- Born: Vijay Varghese Moolan 8 December 1984 (age 41) Kochi, Kerala, India
- Education: Master of Business Administration
- Alma mater: Western Michigan University, USA, University of Wales, UK
- Occupations: Film producer; entrepreneur;
- Years active: 2017–present
- Spouse: Kashmeera Vijay
- Children: 1
- Website: varghesemoolanpictures.com

= Vijay Moolan =

Indian entrepreneur and film producer

Vijay Varghese Moolan is an Indian film producer and an entrepreneur. He is known for producing critically and commercially acclaimed movies Odu Raja Odu, Rocketry: The Nambi Effect under his banner Varghese Moolan Pictures. He's particularly notable for his role co-producing the later directed and co-produced by R. Madhavan winning several national and international accolades including the top honor at the 69th National Film Awards for the Best Feature Film in 2023.

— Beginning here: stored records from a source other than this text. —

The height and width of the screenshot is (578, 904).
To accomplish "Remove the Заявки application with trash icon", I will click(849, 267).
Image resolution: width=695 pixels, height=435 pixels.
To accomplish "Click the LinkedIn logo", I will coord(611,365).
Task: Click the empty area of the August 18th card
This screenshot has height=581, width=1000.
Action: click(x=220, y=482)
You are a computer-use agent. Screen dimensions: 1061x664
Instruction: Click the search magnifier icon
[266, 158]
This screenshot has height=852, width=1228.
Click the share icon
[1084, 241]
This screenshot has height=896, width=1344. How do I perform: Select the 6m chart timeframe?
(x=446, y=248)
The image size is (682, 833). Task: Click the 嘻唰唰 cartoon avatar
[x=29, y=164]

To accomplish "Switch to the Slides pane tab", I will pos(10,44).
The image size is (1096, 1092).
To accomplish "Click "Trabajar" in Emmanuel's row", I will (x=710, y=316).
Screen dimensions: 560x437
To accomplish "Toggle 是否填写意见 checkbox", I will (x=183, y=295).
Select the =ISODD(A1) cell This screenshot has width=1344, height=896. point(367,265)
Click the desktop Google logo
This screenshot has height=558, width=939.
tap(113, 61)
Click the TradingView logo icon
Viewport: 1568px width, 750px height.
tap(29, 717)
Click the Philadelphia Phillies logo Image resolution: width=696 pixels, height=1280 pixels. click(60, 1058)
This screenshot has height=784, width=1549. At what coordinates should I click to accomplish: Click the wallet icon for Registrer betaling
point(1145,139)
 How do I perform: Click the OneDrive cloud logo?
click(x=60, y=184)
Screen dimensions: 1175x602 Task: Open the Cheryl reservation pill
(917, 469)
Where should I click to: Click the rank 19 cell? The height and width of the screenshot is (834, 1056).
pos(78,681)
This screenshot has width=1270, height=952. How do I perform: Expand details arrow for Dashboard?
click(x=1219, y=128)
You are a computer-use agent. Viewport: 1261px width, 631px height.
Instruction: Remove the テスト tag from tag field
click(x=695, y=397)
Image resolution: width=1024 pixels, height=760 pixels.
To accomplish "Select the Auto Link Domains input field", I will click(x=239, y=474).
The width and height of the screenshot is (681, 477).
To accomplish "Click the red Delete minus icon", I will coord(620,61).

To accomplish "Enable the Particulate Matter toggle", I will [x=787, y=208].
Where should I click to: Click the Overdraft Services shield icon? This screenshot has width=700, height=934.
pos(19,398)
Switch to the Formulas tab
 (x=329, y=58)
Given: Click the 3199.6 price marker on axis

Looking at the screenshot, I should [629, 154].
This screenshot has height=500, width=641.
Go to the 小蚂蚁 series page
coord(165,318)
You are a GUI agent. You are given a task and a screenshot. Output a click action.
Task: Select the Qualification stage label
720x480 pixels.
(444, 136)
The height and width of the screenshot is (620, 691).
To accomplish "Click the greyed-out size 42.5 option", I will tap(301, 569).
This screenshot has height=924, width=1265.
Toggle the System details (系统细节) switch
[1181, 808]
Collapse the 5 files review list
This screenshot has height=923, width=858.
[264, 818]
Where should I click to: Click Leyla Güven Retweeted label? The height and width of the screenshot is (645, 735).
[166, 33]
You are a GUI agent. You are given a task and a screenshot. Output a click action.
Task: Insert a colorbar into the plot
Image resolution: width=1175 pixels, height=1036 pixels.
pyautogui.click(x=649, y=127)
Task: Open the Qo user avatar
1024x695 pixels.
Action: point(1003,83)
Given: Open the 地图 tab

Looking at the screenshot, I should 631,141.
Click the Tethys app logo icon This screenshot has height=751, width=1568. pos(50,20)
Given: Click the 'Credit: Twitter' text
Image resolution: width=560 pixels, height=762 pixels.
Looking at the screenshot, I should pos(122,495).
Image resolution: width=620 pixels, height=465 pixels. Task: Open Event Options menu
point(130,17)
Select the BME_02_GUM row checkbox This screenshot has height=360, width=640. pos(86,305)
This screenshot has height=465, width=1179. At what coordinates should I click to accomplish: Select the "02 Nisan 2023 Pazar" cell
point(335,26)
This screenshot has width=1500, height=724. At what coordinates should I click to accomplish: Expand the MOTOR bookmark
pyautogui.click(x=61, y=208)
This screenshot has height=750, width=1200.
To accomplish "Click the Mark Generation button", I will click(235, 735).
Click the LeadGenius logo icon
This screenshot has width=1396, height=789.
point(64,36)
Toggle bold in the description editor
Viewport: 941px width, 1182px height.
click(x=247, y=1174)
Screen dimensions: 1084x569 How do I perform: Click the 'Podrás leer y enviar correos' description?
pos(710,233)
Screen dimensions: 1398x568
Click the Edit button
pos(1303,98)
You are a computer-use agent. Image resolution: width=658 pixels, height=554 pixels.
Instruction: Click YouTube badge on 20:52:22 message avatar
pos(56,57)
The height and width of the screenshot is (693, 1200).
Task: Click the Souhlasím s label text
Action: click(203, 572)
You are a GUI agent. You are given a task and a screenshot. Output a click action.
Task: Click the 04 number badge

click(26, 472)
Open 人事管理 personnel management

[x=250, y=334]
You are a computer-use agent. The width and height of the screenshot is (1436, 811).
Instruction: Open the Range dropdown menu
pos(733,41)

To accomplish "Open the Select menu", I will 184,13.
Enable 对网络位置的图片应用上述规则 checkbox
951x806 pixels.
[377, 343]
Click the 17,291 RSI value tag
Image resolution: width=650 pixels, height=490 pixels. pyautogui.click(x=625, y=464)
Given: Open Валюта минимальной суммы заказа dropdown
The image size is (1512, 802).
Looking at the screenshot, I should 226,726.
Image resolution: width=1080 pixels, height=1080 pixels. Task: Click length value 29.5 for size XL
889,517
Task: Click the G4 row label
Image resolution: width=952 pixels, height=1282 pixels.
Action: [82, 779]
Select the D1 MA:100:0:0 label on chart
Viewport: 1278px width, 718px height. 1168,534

==Early life and film career==
Vijay Moolan was born into a business family in Cochin, Kerala. He pursued his education earning an undergraduate degree in mechanical engineering from the Western Michigan University, USA followed with an MBA from the University of Wales, UK. Despite spending a significant part of his life traveling between his hometown in Kerala, abroad, and the Gulf region, managing his family business, Moolan always harbored dreams of being involved in the film industry. These business and educational experiences provided him with a diverse set of skills and perspectives that would later serve him well in his career as a film producer. Moolan said, "I work for my dad and draw a monthly salary. I am very proud that it was the monthly salaries accumulated that helped me fund my first movie as I wanted to be a producer by around the age of 30".

==Filmography==

| Year | Film | Language |
|---|---|---|
| 2018 | Odu Raja Odu | Tamil |
| 2022 | Rocketry: The Nambi Effect | Tamil, English, Hindi |
| 2026 | G.D.N | Tamil |

==Accolades==
Rocketry: The Nambi Effect won several accolades and honors including being an official contender in the Best Film category at the 95th Academy Awards.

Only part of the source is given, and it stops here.